## Selection
* Begin *

Whether his bankruptcy gambit will work remains to be seen. To persuade Judge Hale that the N.R.A.’s petition should be rejected during a trial that started last week, lawyers for the attorney general, Letitia James, and for a major creditor — the N.R.A.’s former advertising firm, Ackerman McQueen — presented evidence that they said showed that Mr. LaPierre had sought bankruptcy protection in bad faith.
Proving that a filing was made in bad faith can be difficult because it means showing intent. But Monica Connell, an assistant attorney general, argued that Mr. LaPierre lacked the authority to take the N.R.A. into bankruptcy on his own and had used a “convoluted” ploy to get its board of directors to unwittingly grant the necessary authorization.
Rather than putting a bankruptcy resolution before the board, Ms. Connell said, Mr. LaPierre’s team asked the board to vote on a new employment contract for him. It looked like a reform measure, since it reduced his golden parachute.
But the contract contained an inconspicuous provision giving Mr. LaPierre authority “without limitation” to “reorganize or restructure the affairs of the Association for purposes of cost-minimization, regulatory compliance or otherwise.”
The new contract was first presented to a committee of the N.R.A. board in a closed session on Jan. 7. There weren’t enough copies to go around, and no one could leave with a copy. N.R.A. officials said board members had ample time for review.
By that time, Mr. LaPierre’s main outside counsel, the law firm of William A. Brewer III, had spent months planning the bankruptcy, racking up millions of dollars in legal fees. But no one told the board about that. After the committee emerged from its closed session, the board approved the contract, with little inkling that they had conferred bankruptcy authority on Mr. LaPierre.

* End *

## Material supplied
* Begin *

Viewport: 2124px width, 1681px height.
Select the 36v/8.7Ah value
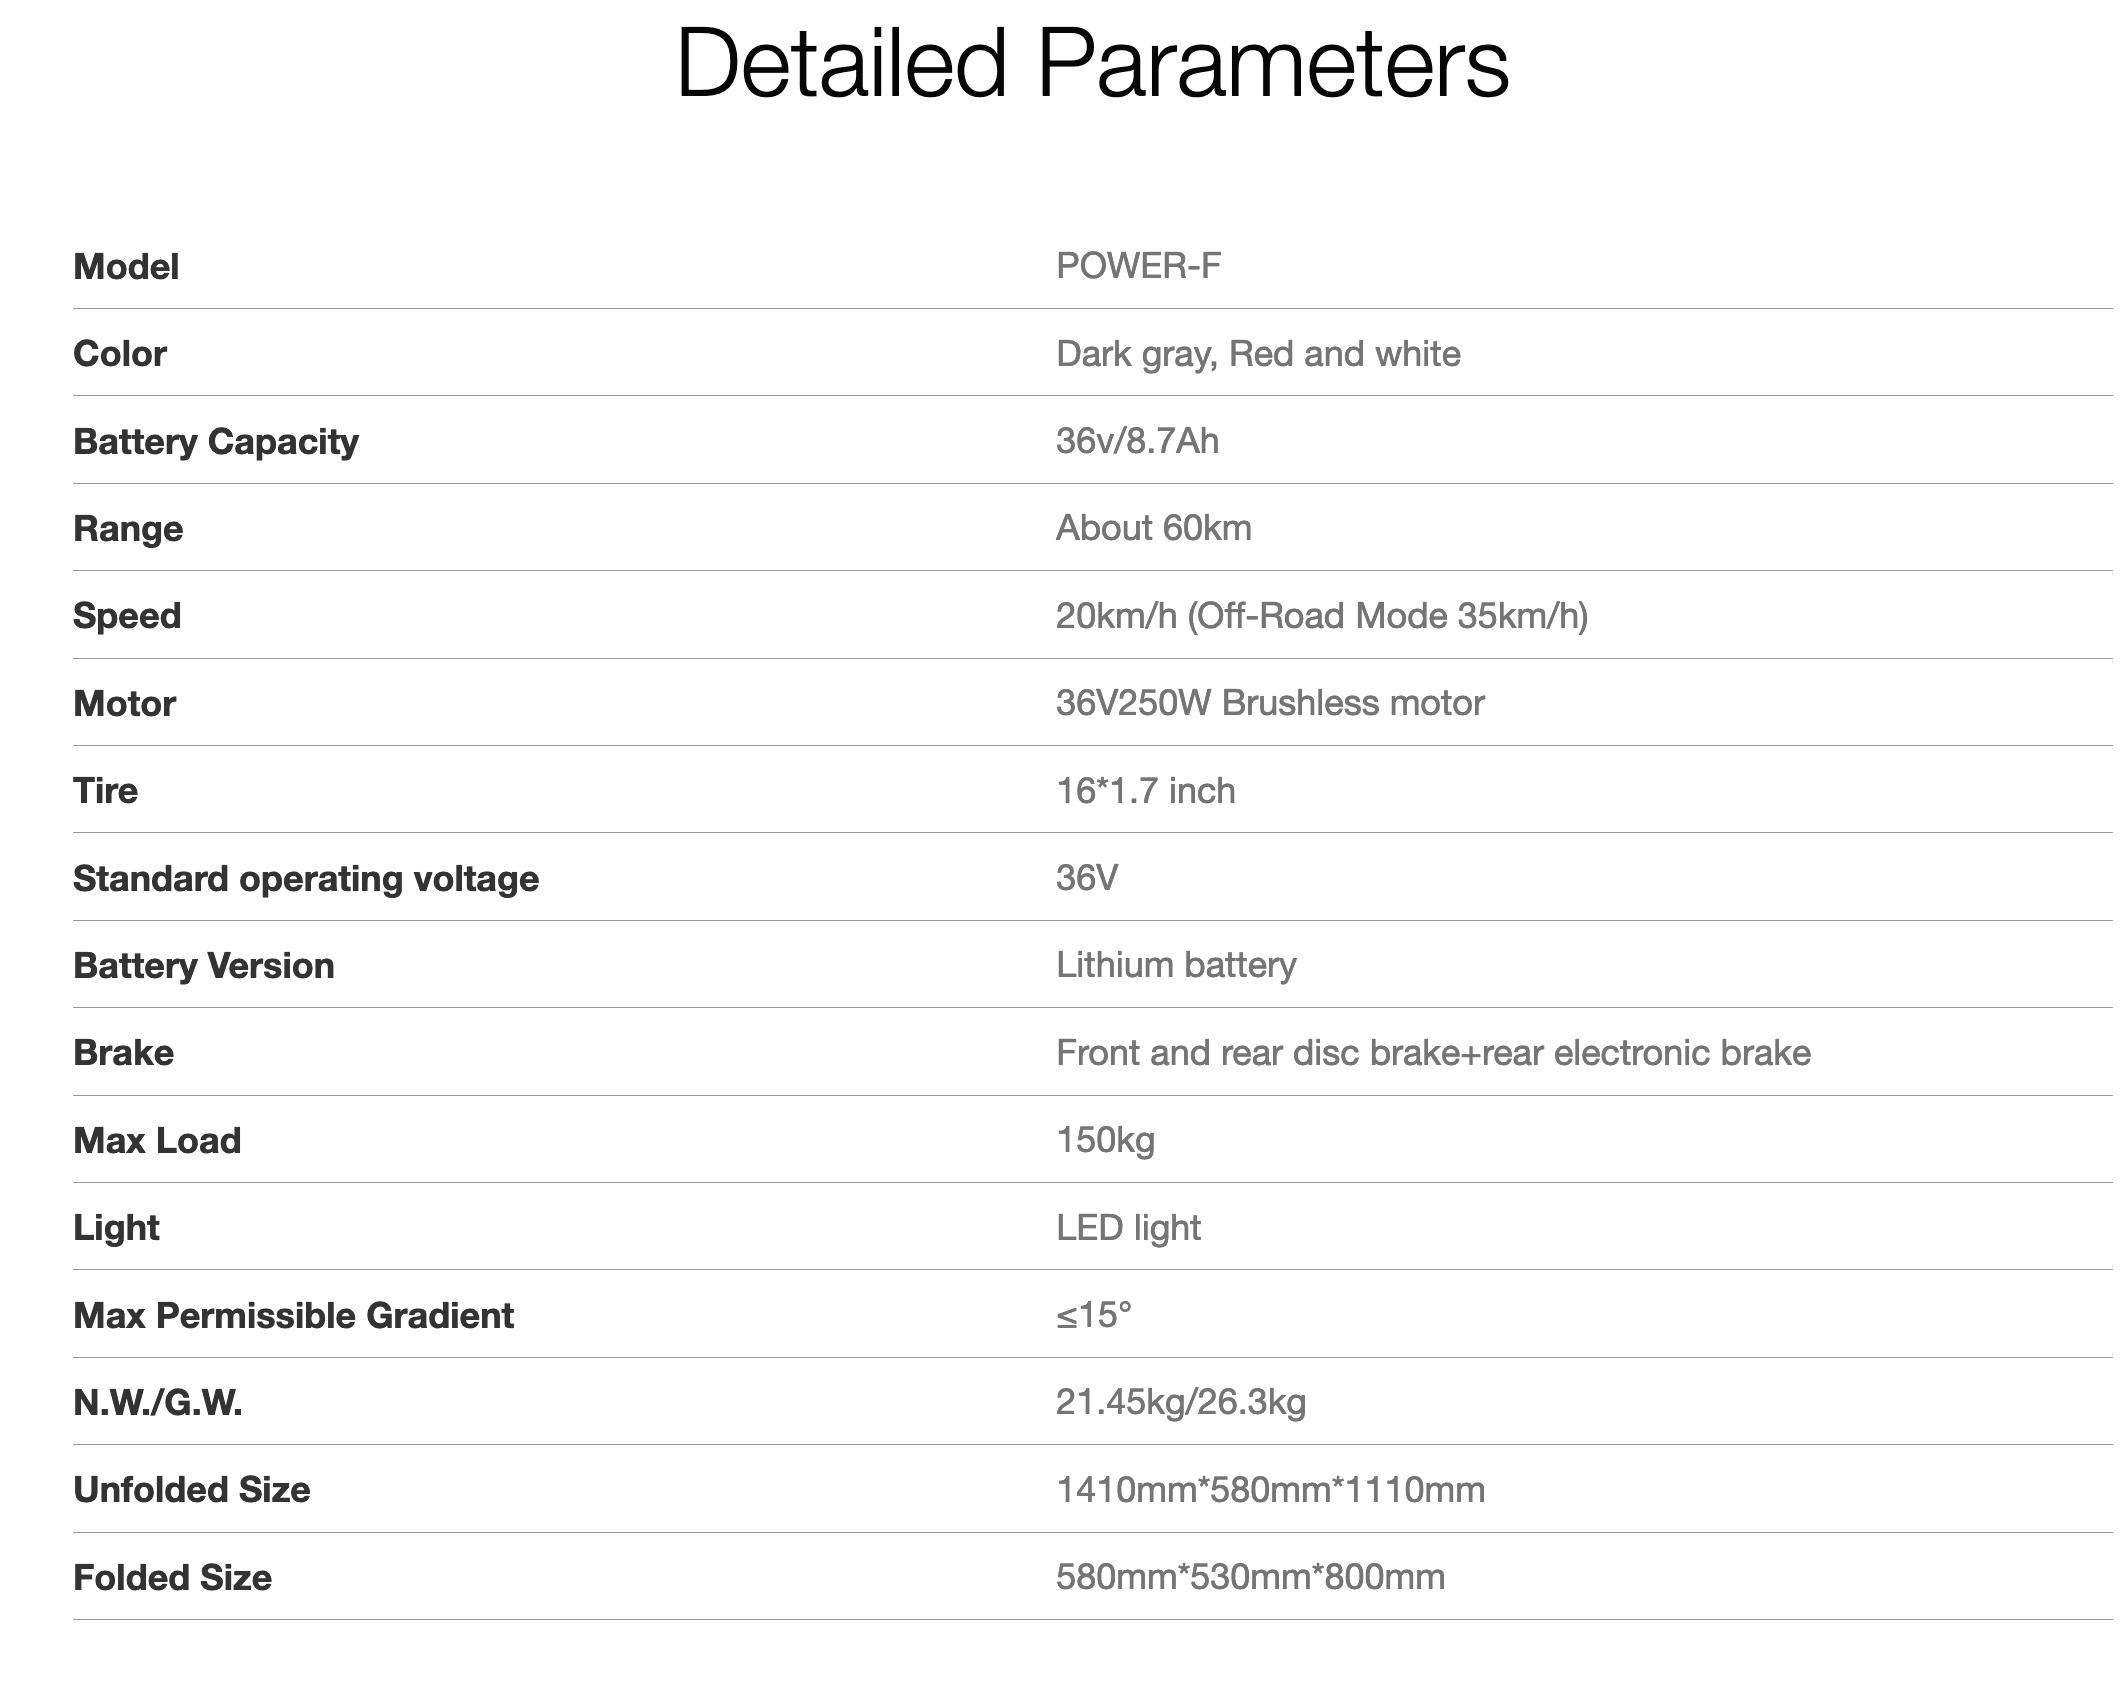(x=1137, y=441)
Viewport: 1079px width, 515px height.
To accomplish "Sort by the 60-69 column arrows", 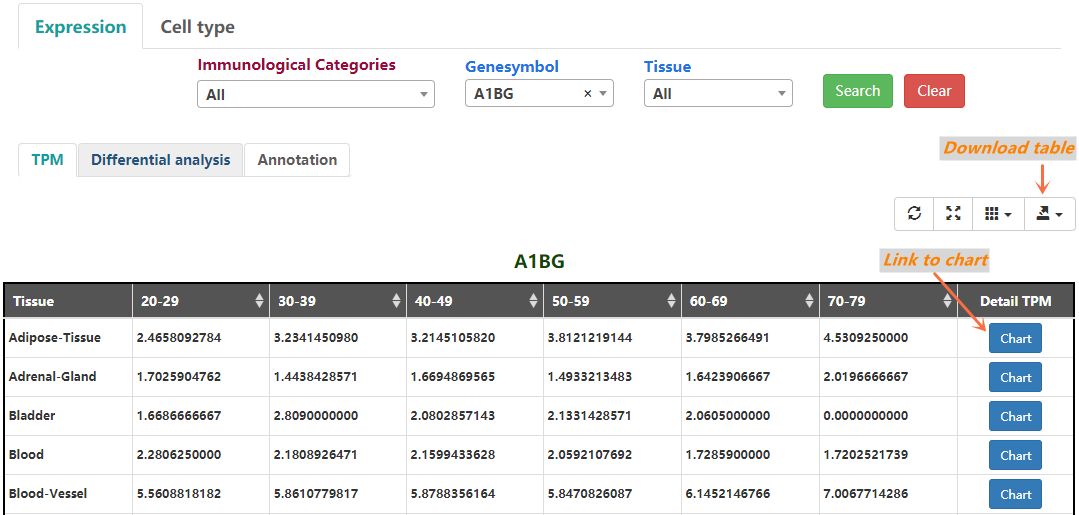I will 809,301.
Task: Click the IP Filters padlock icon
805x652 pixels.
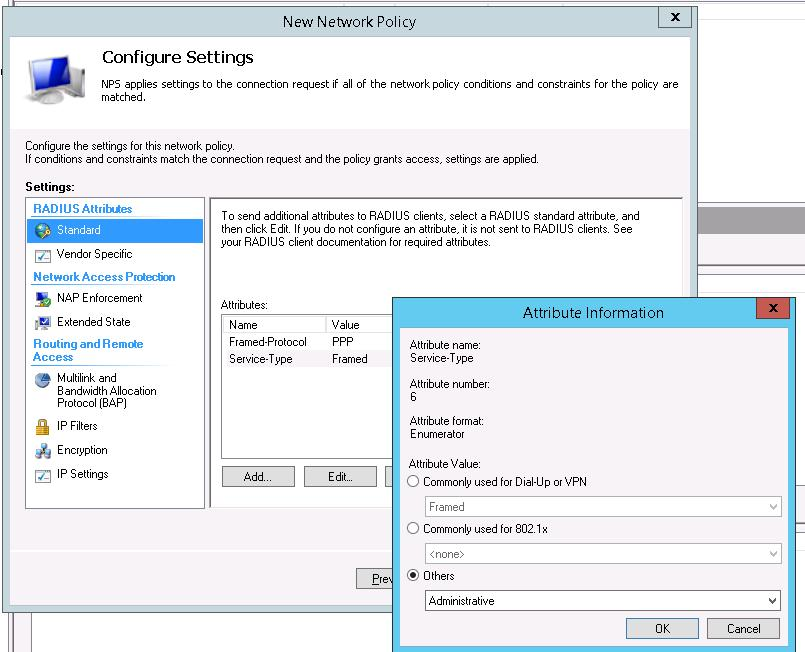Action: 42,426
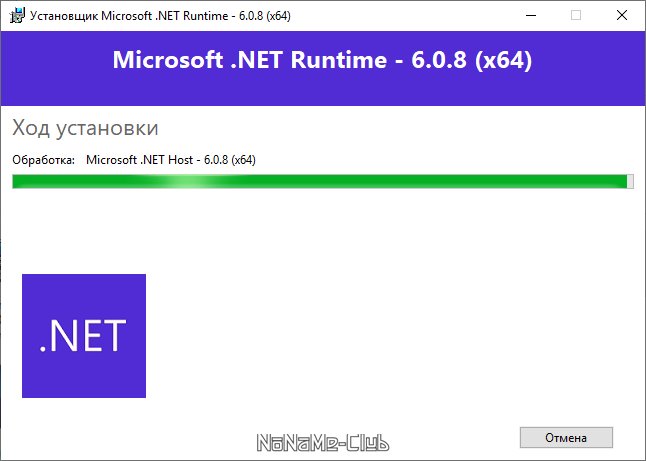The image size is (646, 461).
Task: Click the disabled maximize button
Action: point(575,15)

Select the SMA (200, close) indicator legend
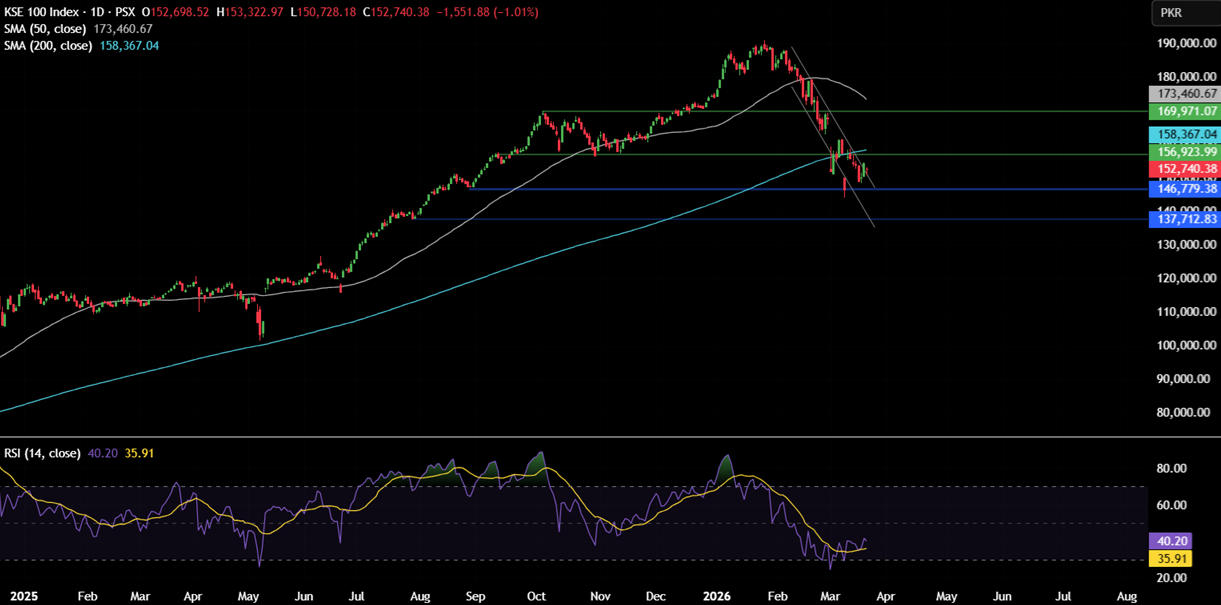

* End *

## Exercise prompt
Answer these questions about the N.R.A. bankruptcy article:
1. Which assistant attorney general argued that Mr. LaPierre lacked the authority to take the N.R.A. into bankruptcy on his own?
2. On what date was the new contract first presented to a committee of the N.R.A. board?
3. Whose law firm had spent months planning the bankruptcy?

## Final answer
1. Monica Connell
2. Jan. 7
3. William A. Brewer III's